Table 6 further shows how employing a variety of sampling points over the entire area improves the
AP. We combine the sampling of the inner keypoints with the boundary keypoints and call it mixed keypoints sampling. Compared to boundary keypoints (Row 3), mixed keypoints sampling outperforms it by 0.29, 0.39, and 0.51
AP on the easy, moderate, and difficult levels. To inner keypoints (Row 5), mixed keypoints sampling brings an improvement of 0.37 on the hard level of difficulty. This indicates that mixed keypoints sampling achieves higher performance than sampling with only boundary or internal key-points. Thus, we are able to conclude that boundary keypoints and inner keypoints can complement each other to improve the performance of 3D object detector.
In addition, we note that varying the number of keypoints sampling has an impact on the results. In Row 7, we can find that performance degrades when too many mixed keypoints sampling are extracted.
4.6. Runtime Analysis
Running speed, particularly in autonomous driving, plays an important role in object detection. Furthermore, the speed of inference fluctuates in a small range. Thus, all runtimes were averaged from ten runs of the algorithm.

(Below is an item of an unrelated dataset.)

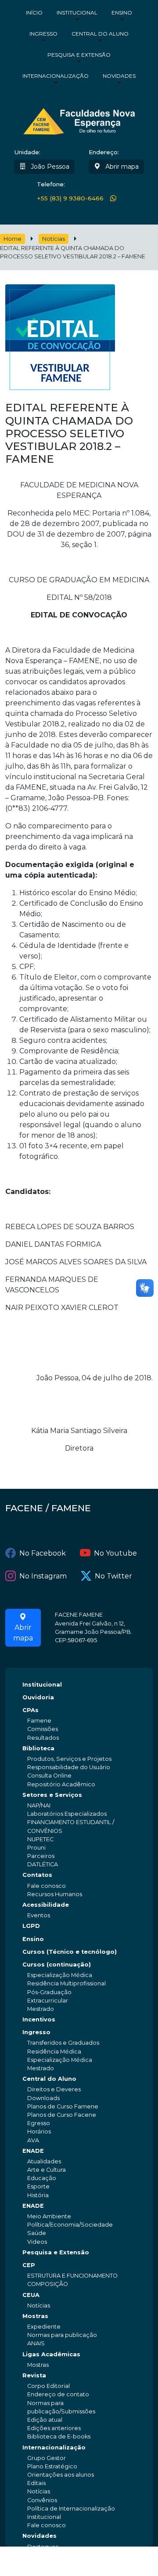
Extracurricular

The average inference time of our method is 45.9 ms. The inference time is calculated as follows. The point cloud must first be loaded and preprocessed (2.3 ms). The data tensor is then processed by KASSD (42.9 ms). Moreover, post-processing was done to get the final result (0.7 ms). Because real-time detection is critical in autonomous driving, we examine the detection speeds of several approaches. In
Table 7, we can find that our proposed KASSD is 597.1 ms, 14.1 ms, and 0.4 ms faster than point-GNN, Associate-3Ddet, and SECOND, respectively. Compared with 3DSSD, the inference speed of our model is slightly slower. However, our model outperforms 3DSSD by 0.43, 0.89, and 0.24
AP on easy, moderate, and hard levels of difficulty, respectively. In other words, KASSD improves the 3D object detection performance with tolerable computation overhead.
4.7. Discussion
We proposed a simple keypoint-aware module for 3D object detection, which has four advantages. Firstly, our proposed KAM (keypoint-aware module) solves the problem that the relative position of the predefined anchor point and predicted bounding box is uncertain in the traditional 3D single-stage object detection. Secondly, experimental results show that both boundary and inner points can improve the performance of the 3D object detector. This also illustrates that the predefined anchor points of conventional 3D object detectors lack sufficient information, which may lead to a decrease in performance. Thirdly, the ideal option is to use sampling of a mix of keypoints. It indicates that inner keypoints and boundary keypoints adequately capture the context of the predicted bounding box and effectively produce high-quality object description. Finally, our proposed method achieves competitive performance.
However, there are some limits to our method. Our proposed method uses a fixed keypoints sampling mechanism for all predicted objects and cannot adaptively select the best keypoints. It may impede the ability of the 3D object detectors to perform well. In the future, we will focus on a learnable keypoint-aware module, which may result in more significant improvements.